Tonos retro sobre ritmos pegadizos y una voz evocadora de las grandes del blues aparecen en «Dazed». Guitarras que saquean ritmos del pasado para teñirlos de acidez psicotrópica. Incisivos y profundos su base de hard-rock con elementos de psicodelia unido a la sugerente y potente voz de Abbie Thurgood son una impresionante carta de presentación. Allá donde se quedaron Blues Pills, es el punto de partida de los canadienses GONE COSMIC.

«Deadlock», partiendo de ondulantes ritmos difusos los canadienses, bajo un manto psicodélico combinan sosegados espacios que se inclinan al blues humeante. Psicodelia oscura y cegadora que conjuga elementos de los setenta con resonancias desérticas. Retro-alimentándose de sí mismos, evolucionan y moldean el tema con los profundos registros y la habilidad del otrora guitarrista de  Chron Goblin, Devin «Darty» Purdy con sus solos hirientes. Una aura misteriosa envuelve el tema con bucólicos registros inspiradoe en momentos west-coast en una lucha con postulados retro.

Hay elementos comunes que aparecen en todos los temas. Ninguno de ellos es igual que el otro, pero la ambientación psicotrópica, el blues y los ritmos setenteros, siempre aparecen por algún surco de cada tema. Si en «Siren» es el bajo el que toma el protagonismo, la susurrante voz se eleva con fuerza y garra abriendo los cielos para que la luz entre entre las tinieblas del su relato. Cadente y dinámico, mantiene el misterio con su cadencia psych. Sería fácil decir que estamos ante una banda retro más con vocalista femenina de las que tanto proliferan últimamente, pero creo que aún siendo así, deberíamos quitarnos este prejuicio con los canadienses. Puede que no estén inventando nada, pero he dicho muchas veces, la honestidad y la calidad siempre son un valor a tener en cuenta, y aquí la hay a raudales.

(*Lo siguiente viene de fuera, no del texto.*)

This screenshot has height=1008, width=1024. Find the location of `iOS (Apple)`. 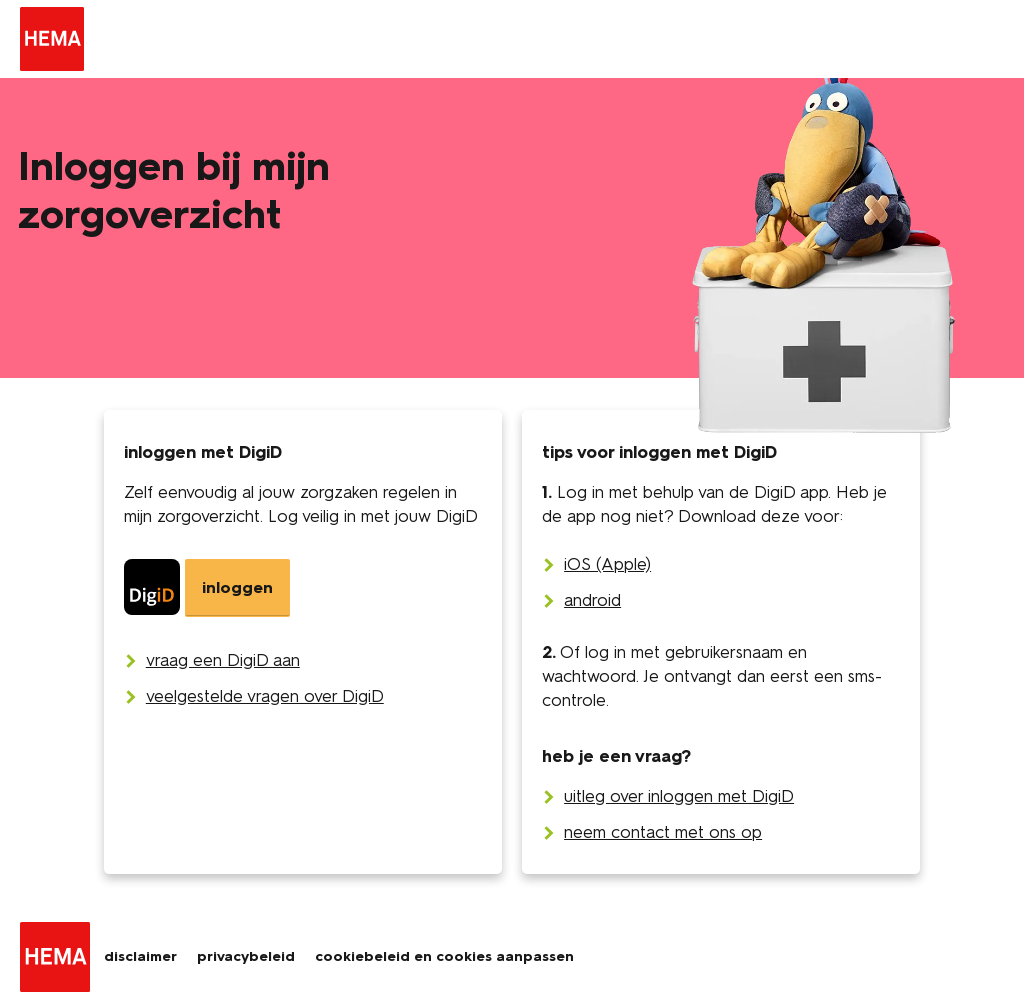

iOS (Apple) is located at coordinates (607, 564).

La versatilidad de GONE COSMIC, especialmente de su vocalista nos lleva a descubrir como se desenvuelven en oscuros bosques donde las brumas inquietantes son descritas. «Faded release» describe pausados espacios aparentemente llenos de misterio, para destrozarlos con una portentosa garganta llena de fuerza sobre poderosos riffs.   Garra y sensualidad unidad por una causa común, que contagia a sus compañeros de viaje. En modo stoner, los pesados ritmos contrastan con el sosiego del comienzo del tema. Si Blues Pills tocaron la gloria, el cuarteto canadiense tiene todos los elementos para poder seguir su camino. Una impresionante vocalista, un guitarra incisivo y una poderosa base rítmica, y sobre todo, saben como usar su armas de seducción.

Entre el stoner y el hard-rock «Turbulent»  es el escenario perfecto para que Devin exponga todo su virtuosismo.  Constante cambios de ritmos con la guitarra como protagonista hasta caer en un oscuro pozo en el que los elementos heavy-psych custodian momentos entre inquietantes y misteriosos con constantes giros inesperados en un tormentoso tema.

«Misfit wasted» mantiene el aura oscura en unos tonos más rituales en los que la sacerdotisa recita sus oraciones dentro de una mística religiosa en un corte de psicodelia pesada con tonos blues. Los lamentos se elevan a las deidades con sus plegarias. Un ritual de vudú con resonancias de la década de los setenta llenos de intensidad. 

El resumen de todos los estilos que practican GONE COSMIC bien pudiera ser «Bear the weight». Aquí encontramos los registros fuzz, los riffs desérticos, tonos retro, riffs de psicodelia humeante, el rock más clásico, el soul. entre todos estos estilos bajo los auspicios de un riff que se repite la banda genera un exuberante corte lleno de fuerza.

En una línea similar «My design» partiendo de momentos de rock clásico teñidos de psicodelia profunda, comandada por solo humeantes y una fornida linea de bajo, sirve de escaparate para la sutileza del soul y el blues de su vocalista. La seducción sobre vientos de bucolismo apacible sin perder el tono lisérgico. Mucho más sutiles y sosegados, el tema mantiene el carácter por una base rítmica sólida entre la sensualidad aterciopelada de la voz..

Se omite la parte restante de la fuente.